- **Stored data entries**:
------------------------------
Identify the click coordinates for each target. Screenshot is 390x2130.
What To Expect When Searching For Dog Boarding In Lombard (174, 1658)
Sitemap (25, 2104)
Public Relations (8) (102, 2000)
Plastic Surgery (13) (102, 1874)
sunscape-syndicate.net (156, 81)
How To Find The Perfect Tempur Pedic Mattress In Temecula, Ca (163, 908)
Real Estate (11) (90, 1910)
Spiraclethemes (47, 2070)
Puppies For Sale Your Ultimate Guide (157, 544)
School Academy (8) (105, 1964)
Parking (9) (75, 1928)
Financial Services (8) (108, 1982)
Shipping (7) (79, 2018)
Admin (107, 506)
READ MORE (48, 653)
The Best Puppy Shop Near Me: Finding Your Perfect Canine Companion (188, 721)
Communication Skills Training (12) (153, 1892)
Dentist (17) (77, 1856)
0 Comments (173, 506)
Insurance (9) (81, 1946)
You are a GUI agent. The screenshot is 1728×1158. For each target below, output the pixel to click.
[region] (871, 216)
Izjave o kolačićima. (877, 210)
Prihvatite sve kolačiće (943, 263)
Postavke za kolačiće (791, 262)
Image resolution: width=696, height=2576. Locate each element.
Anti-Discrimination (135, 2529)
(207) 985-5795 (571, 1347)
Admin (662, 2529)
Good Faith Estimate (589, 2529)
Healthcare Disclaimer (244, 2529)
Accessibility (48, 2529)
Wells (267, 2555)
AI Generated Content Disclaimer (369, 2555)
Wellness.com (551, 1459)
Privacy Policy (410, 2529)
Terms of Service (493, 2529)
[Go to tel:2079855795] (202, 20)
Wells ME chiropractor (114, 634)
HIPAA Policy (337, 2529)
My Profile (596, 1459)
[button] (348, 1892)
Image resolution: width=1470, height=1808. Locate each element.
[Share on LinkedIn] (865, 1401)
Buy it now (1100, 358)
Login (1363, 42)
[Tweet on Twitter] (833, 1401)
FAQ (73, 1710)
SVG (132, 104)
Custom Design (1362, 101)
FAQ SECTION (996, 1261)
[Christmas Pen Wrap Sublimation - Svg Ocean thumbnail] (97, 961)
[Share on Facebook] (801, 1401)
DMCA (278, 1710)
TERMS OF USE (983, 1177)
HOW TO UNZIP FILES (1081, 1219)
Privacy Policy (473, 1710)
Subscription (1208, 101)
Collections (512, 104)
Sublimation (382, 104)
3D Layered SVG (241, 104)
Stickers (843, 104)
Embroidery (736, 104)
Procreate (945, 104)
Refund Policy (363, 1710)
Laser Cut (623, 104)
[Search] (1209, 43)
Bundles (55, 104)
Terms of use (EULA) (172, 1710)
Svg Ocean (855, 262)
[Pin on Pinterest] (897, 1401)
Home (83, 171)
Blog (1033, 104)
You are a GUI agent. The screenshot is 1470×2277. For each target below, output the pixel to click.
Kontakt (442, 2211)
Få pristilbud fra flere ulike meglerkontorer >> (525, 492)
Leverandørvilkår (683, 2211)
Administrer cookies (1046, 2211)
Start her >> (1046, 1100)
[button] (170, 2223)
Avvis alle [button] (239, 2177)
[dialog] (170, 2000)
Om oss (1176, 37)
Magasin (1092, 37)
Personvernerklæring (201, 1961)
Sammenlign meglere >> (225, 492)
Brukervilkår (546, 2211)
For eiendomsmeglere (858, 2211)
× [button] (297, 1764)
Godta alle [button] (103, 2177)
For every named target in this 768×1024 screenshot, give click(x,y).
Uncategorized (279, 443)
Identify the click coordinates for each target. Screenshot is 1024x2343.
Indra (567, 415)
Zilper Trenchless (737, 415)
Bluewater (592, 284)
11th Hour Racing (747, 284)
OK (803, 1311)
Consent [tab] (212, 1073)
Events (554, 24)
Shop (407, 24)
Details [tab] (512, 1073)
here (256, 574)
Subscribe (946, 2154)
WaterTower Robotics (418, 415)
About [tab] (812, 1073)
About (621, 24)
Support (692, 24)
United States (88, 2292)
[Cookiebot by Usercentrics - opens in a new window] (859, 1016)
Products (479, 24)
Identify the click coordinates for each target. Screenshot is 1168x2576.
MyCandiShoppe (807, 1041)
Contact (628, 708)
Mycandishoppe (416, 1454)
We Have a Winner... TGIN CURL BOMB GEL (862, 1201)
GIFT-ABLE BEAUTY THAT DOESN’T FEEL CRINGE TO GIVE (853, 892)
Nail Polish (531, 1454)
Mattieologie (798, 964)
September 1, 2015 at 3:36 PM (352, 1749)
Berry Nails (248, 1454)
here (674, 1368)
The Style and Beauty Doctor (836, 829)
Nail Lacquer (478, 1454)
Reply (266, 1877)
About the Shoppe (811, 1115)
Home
------------------------------
- **Exercise objective**: Using the records above, copy each line that contains "Policy".

- **Finished exercise**:
Privacy Policy (410, 2529)
HIPAA Policy (337, 2529)
Privacy Policy (473, 1710)
Refund Policy (363, 1710)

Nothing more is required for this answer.